Любецкий вспомнил, как однажды на одном из бурных комсомольских собраний Мегудин критиковал двух парней из своей бригады за халатное отношение к работе и требовал исключить их из комсомола.
— Нельзя так, браток. Не надо горячиться, перевоспитывать и учить людей надо терпеливо. Нельзя удалять здоровые веточки, которые могут еще расти, — учил его Любецкий.

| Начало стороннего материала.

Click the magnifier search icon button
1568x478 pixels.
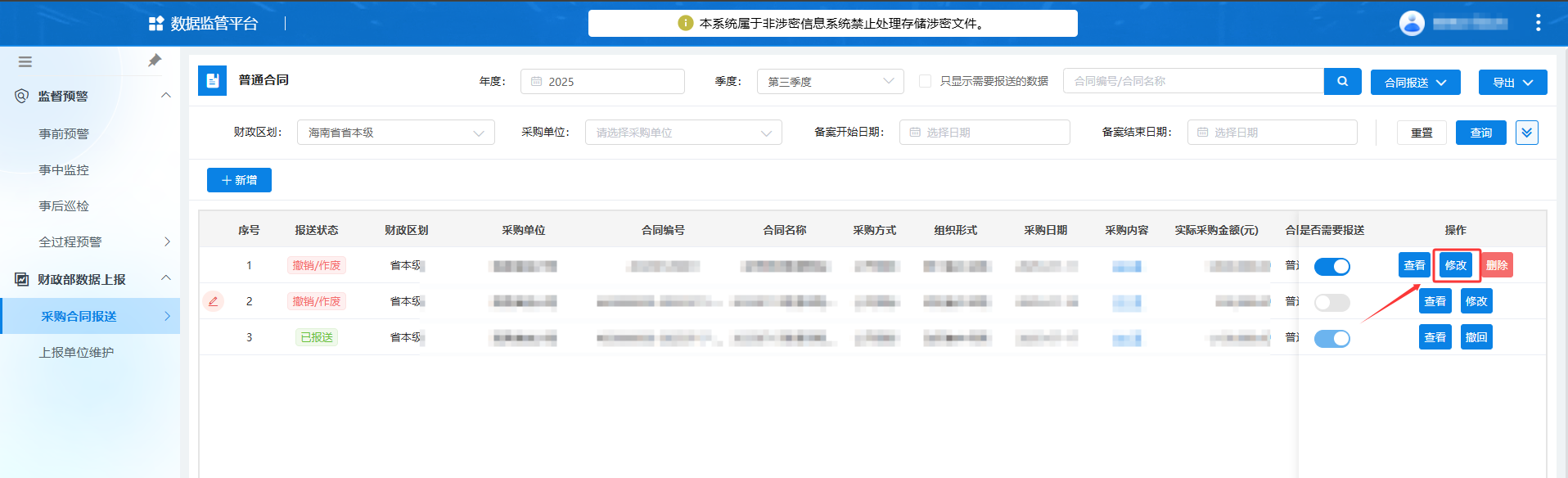coord(1342,81)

Но все равно этот молодой горячий бригадир был ему по душе. Когда, бывало, Любецкий приезжал в поселок Новые Всходы, он любил беседовать с Мегудиным. И уже тогда понял, что этот парень далеко пойдет…
Теперь же ему предстояло встретиться с Мегудиным как с равным, делить ответственность за общее дело.
Когда Мегудин появился, Любецкому показалось, что тот мало изменился. Та же кипучая натура, те же умные, проницательные глаза. Но на лице залегли морщинки.
— Вот так гость! — воскликнул Мегудин.
— Какой там гость? Разве в такое время ездят по гостям?
— Значит, навсегда? Опять на работу к нам? — обрадовался Мегудин.
— Куда ж мне еще было ехать? — улыбнулся Любецкий. — Ведь здесь мой дом… Как только демобилизовался после ранения, сразу попросился сюда.
— Выходит, что с фронта на фронт? — заметил Мегудин.
— А где теперь не фронт?
Обрадованный неожиданной встречей, Мегудин не знал, с чего начать разговор.